## TASK STATEMENT
Render every line of the records below as a single JSON list of strings, with one string per line and all blank lines omitted.

## INPUT
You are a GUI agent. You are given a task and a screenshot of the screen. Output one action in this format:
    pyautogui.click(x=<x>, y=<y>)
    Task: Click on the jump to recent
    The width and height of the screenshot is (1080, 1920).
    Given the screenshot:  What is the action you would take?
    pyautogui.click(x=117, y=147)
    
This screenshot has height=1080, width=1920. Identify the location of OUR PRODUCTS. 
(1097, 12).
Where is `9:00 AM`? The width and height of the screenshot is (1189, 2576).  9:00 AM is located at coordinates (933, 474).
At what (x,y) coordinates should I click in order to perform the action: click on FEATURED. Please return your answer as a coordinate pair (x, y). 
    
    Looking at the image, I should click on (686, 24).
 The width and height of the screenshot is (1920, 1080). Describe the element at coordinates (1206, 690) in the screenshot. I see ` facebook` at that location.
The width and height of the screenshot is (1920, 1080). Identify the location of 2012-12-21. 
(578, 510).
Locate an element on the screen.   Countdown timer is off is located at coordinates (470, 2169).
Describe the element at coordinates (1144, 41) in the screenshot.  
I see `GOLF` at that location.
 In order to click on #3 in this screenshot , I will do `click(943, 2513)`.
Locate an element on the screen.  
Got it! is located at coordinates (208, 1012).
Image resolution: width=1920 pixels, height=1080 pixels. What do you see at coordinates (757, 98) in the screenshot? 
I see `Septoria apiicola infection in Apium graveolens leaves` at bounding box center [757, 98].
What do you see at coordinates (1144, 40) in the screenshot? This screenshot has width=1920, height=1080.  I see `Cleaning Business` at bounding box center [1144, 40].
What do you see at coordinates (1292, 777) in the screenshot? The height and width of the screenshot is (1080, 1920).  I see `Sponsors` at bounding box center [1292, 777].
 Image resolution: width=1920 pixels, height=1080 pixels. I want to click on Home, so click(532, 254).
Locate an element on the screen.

## REPLY TO THE EXERCISE
[
  "You are a GUI agent. You are given a task and a screenshot of the screen. Output one action in this format:",
  "    pyautogui.click(x=<x>, y=<y>)",
  "    Task: Click on the jump to recent",
  "    The width and height of the screenshot is (1080, 1920).",
  "    Given the screenshot:  What is the action you would take?",
  "    pyautogui.click(x=117, y=147)",
  "This screenshot has height=1080, width=1920. Identify the location of OUR PRODUCTS. ",
  "(1097, 12).",
  "Where is `9:00 AM`? The width and height of the screenshot is (1189, 2576).  9:00 AM is located at coordinates (933, 474).",
  "At what (x,y) coordinates should I click in order to perform the action: click on FEATURED. Please return your answer as a coordinate pair (x, y). ",
  "    Looking at the image, I should click on (686, 24).",
  " The width and height of the screenshot is (1920, 1080). Describe the element at coordinates (1206, 690) in the screenshot. I see ` facebook` at that location.",
  "The width and height of the screenshot is (1920, 1080). Identify the location of 2012-12-21. ",
  "(578, 510).",
  "Locate an element on the screen.   Countdown timer is off is located at coordinates (470, 2169).",
  "Describe the element at coordinates (1144, 41) in the screenshot.  ",
  "I see `GOLF` at that location.",
  " In order to click on #3 in this screenshot , I will do `click(943, 2513)`.",
  "Locate an element on the screen.  ",
  "Got it! is located at coordinates (208, 1012).",
  "Image resolution: width=1920 pixels, height=1080 pixels. What do you see at coordinates (757, 98) in the screenshot? ",
  "I see `Septoria apiicola infection in Apium graveolens leaves` at bounding box center [757, 98].",
  "What do you see at coordinates (1144, 40) in the screenshot? This screenshot has width=1920, height=1080.  I see `Cleaning Business` at bounding box center [1144, 40].",
  "What do you see at coordinates (1292, 777) in the screenshot? The height and width of the screenshot is (1080, 1920).  I see `Sponsors` at bounding box center [1292, 777].",
  " Image resolution: width=1920 pixels, height=1080 pixels. I want to click on Home, so click(532, 254).",
  "Locate an element on the screen."
]